Antes de las guerras púnicas (siglos III y II a. C.) Roma no disponía de una fuerza naval, pero su ansia de expansión consiguió expulsar a los cartagineses de Sicilia y después de Córcega y Cerdeña, sus primeras provincias de ultramar. Después vendrían sus victorias contra Aníbal y la aniquilación de Cartago, siendo total su dominio del Mediterráneo occidental y considerando el mar como suyo. Será entonces que dirigirán sus miradas al otro lado del Mediterráneo, el oriental…

Para controlar todo el mar Mediterráneo instalaron sus dos principales bases en Miseno (occidental) y en Rávena (oriental), convirtiéndose en la principal vía de transporte, la más rápida y eficaz, y abaratando los costes del transporte de materias primas como el grano y los materiales de construcción hasta 60 veces menos que por tierra.

imperio romano mediterráneo

Los piratas del mar

Pero todas estas ventajas tenían un pero:  era una ruta peligrosa debido a las tormentas y a los piratas. Mejoraron la tecnología de sus naves y las protegieron recubriendo los cascos de plomo, que las hacían más lentas y pesadas, convirtiéndose así en presa fácil. Por suerte para ellos contaban con galeras y trirremes que las protegerían.

Los piratas del Mediterráneo operaban desde la Antigüedad, no era algo nuevo, aunque durante el siglo I a. C. se convirtieron en un verdadero quebradero de cabeza para Roma, tanto que sus ataques amenazaban su propia supervivencia al poner en riesgo el suministro de trigo. Entre ellos, los más temidos fueron los corsarios del sureste de Anatolia (actual Turquía) y su modus operandi se basaba principalmente en el secuestro de personas para solicitar después un rescate y la captura de ciudades.

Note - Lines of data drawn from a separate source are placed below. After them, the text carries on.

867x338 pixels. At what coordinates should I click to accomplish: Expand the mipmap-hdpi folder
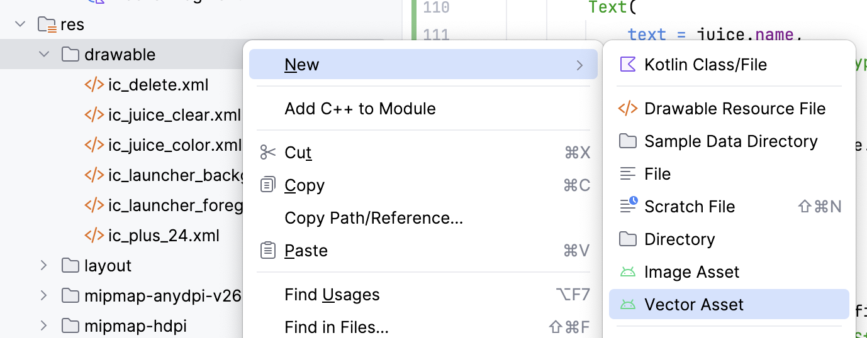point(44,325)
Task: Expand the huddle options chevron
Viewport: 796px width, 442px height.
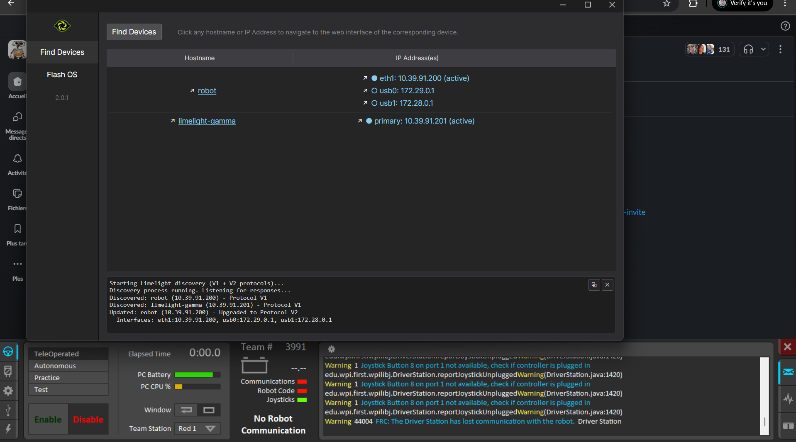Action: pyautogui.click(x=763, y=49)
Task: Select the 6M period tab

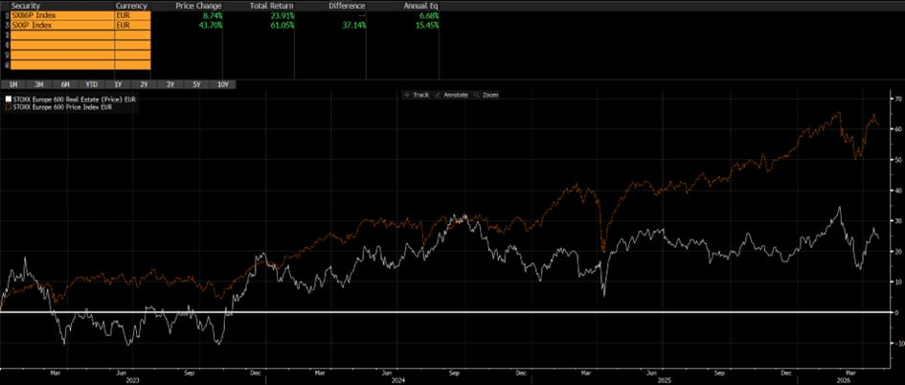Action: coord(64,84)
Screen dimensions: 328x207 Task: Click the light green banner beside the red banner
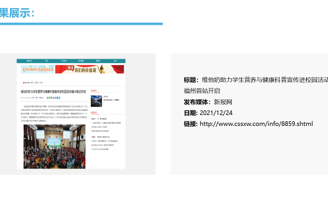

En una ocasión, Julio César fue apresado por estos piratas cuando se dirigía a Rodas. Estos exigieron un rescate de 20 talentos (equivalente a 500 kg. de plata), pero el joven César, arrogante como pocos, les dijo indignado que él no valía menos de 50. Por suerte para él terminó liberado y sus captores apresados y ajusticiados.

Una decisión que bien vale un Imperio

En el año 67 a. C. Roma acabaría por tomar una decisión que cambiaría el curso de su propia historia. Para poner fin de manera definitiva al problema, el tribuno de la plebe Aulo Gabinio presentaría la lex Gabinia, por la que se decretaba la elección de un hombre como cónsul durante tres años dándole poder ilimitado, algo inaudito hasta entonces ya que siempre se evitó dar excesivo poder en una persona para evitar los reyes. El elegido sería el general más popular que por entonces tenía la República, Cneo Pompeyo.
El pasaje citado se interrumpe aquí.